• _Problem to solve_:
Echo the following data back line for line, without changing a character.

[Stored data entries]

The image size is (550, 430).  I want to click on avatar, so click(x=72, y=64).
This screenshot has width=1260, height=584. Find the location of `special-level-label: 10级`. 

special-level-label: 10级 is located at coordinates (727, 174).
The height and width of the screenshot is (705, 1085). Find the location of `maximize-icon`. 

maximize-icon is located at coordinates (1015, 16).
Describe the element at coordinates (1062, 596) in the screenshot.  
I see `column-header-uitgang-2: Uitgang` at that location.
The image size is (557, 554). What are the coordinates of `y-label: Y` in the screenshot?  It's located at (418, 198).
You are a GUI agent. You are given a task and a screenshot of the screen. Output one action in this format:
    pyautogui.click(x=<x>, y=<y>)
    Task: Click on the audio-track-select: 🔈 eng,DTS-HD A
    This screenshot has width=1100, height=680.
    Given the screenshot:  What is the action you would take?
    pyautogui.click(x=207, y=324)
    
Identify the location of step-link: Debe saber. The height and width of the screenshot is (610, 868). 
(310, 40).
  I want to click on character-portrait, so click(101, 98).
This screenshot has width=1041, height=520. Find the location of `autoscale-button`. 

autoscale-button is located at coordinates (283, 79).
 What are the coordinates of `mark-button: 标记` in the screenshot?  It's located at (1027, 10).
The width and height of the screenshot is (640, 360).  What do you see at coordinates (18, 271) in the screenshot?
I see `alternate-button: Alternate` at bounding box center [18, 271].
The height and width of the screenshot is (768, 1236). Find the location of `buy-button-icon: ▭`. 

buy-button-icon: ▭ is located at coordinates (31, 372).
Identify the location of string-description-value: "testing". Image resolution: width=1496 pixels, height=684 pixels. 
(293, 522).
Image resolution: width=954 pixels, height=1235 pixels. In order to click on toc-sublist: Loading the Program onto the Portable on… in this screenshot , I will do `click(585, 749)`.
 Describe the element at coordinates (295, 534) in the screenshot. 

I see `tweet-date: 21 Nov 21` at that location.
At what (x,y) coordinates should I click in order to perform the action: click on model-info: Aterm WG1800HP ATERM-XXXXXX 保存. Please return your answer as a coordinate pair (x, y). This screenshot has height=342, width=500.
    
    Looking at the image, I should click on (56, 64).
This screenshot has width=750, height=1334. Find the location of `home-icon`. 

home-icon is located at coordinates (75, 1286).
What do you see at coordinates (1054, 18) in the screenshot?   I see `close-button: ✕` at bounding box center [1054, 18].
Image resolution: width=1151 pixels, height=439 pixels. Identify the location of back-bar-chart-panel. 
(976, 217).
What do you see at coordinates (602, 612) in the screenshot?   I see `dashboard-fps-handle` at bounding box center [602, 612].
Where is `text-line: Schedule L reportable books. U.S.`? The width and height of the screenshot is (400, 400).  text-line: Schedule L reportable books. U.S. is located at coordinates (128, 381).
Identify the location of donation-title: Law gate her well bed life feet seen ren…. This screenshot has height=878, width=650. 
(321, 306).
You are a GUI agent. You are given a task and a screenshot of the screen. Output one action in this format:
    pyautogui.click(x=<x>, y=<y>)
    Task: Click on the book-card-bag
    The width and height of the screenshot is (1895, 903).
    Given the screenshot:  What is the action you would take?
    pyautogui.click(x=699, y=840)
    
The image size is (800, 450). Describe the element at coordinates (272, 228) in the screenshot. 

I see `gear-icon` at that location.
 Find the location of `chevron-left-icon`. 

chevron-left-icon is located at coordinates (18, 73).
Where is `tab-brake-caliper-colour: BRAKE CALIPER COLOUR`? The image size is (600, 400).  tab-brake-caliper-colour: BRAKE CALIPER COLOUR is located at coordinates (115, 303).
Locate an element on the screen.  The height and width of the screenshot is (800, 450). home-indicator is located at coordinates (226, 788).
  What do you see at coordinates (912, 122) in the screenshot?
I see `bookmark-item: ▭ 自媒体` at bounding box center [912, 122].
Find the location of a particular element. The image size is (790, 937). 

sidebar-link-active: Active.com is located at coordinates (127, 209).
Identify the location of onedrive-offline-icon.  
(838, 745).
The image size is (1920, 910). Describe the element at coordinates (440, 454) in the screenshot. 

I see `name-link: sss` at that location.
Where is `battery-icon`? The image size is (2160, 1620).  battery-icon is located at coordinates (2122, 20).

• _Solution for this task_:
The image size is (550, 430).  I want to click on avatar, so click(x=72, y=64).
This screenshot has width=1260, height=584. Find the location of `special-level-label: 10级`. 

special-level-label: 10级 is located at coordinates (727, 174).
The height and width of the screenshot is (705, 1085). Find the location of `maximize-icon`. 

maximize-icon is located at coordinates (1015, 16).
Describe the element at coordinates (1062, 596) in the screenshot.  
I see `column-header-uitgang-2: Uitgang` at that location.
The image size is (557, 554). What are the coordinates of `y-label: Y` in the screenshot?  It's located at (418, 198).
You are a GUI agent. You are given a task and a screenshot of the screen. Output one action in this format:
    pyautogui.click(x=<x>, y=<y>)
    Task: Click on the audio-track-select: 🔈 eng,DTS-HD A
    This screenshot has width=1100, height=680.
    Given the screenshot:  What is the action you would take?
    pyautogui.click(x=207, y=324)
    
Identify the location of step-link: Debe saber. The height and width of the screenshot is (610, 868). 
(310, 40).
  I want to click on character-portrait, so click(101, 98).
This screenshot has width=1041, height=520. Find the location of `autoscale-button`. 

autoscale-button is located at coordinates (283, 79).
 What are the coordinates of `mark-button: 标记` in the screenshot?  It's located at (1027, 10).
The width and height of the screenshot is (640, 360).  What do you see at coordinates (18, 271) in the screenshot?
I see `alternate-button: Alternate` at bounding box center [18, 271].
The height and width of the screenshot is (768, 1236). Find the location of `buy-button-icon: ▭`. 

buy-button-icon: ▭ is located at coordinates (31, 372).
Identify the location of string-description-value: "testing". Image resolution: width=1496 pixels, height=684 pixels. 
(293, 522).
Image resolution: width=954 pixels, height=1235 pixels. In order to click on toc-sublist: Loading the Program onto the Portable on… in this screenshot , I will do `click(585, 749)`.
 Describe the element at coordinates (295, 534) in the screenshot. 

I see `tweet-date: 21 Nov 21` at that location.
At what (x,y) coordinates should I click in order to perform the action: click on model-info: Aterm WG1800HP ATERM-XXXXXX 保存. Please return your answer as a coordinate pair (x, y). This screenshot has height=342, width=500.
    
    Looking at the image, I should click on (56, 64).
This screenshot has width=750, height=1334. Find the location of `home-icon`. 

home-icon is located at coordinates (75, 1286).
What do you see at coordinates (1054, 18) in the screenshot?   I see `close-button: ✕` at bounding box center [1054, 18].
Image resolution: width=1151 pixels, height=439 pixels. Identify the location of back-bar-chart-panel. 
(976, 217).
What do you see at coordinates (602, 612) in the screenshot?   I see `dashboard-fps-handle` at bounding box center [602, 612].
Where is `text-line: Schedule L reportable books. U.S.`? The width and height of the screenshot is (400, 400).  text-line: Schedule L reportable books. U.S. is located at coordinates (128, 381).
Identify the location of donation-title: Law gate her well bed life feet seen ren…. This screenshot has height=878, width=650. 
(321, 306).
You are a GUI agent. You are given a task and a screenshot of the screen. Output one action in this format:
    pyautogui.click(x=<x>, y=<y>)
    Task: Click on the book-card-bag
    The width and height of the screenshot is (1895, 903).
    Given the screenshot:  What is the action you would take?
    pyautogui.click(x=699, y=840)
    
The image size is (800, 450). Describe the element at coordinates (272, 228) in the screenshot. 

I see `gear-icon` at that location.
 Find the location of `chevron-left-icon`. 

chevron-left-icon is located at coordinates (18, 73).
Where is `tab-brake-caliper-colour: BRAKE CALIPER COLOUR`? The image size is (600, 400).  tab-brake-caliper-colour: BRAKE CALIPER COLOUR is located at coordinates (115, 303).
Locate an element on the screen.  The height and width of the screenshot is (800, 450). home-indicator is located at coordinates (226, 788).
  What do you see at coordinates (912, 122) in the screenshot?
I see `bookmark-item: ▭ 自媒体` at bounding box center [912, 122].
Find the location of a particular element. The image size is (790, 937). 

sidebar-link-active: Active.com is located at coordinates (127, 209).
Identify the location of onedrive-offline-icon.  
(838, 745).
The image size is (1920, 910). Describe the element at coordinates (440, 454) in the screenshot. 

I see `name-link: sss` at that location.
Where is `battery-icon`? The image size is (2160, 1620).  battery-icon is located at coordinates (2122, 20).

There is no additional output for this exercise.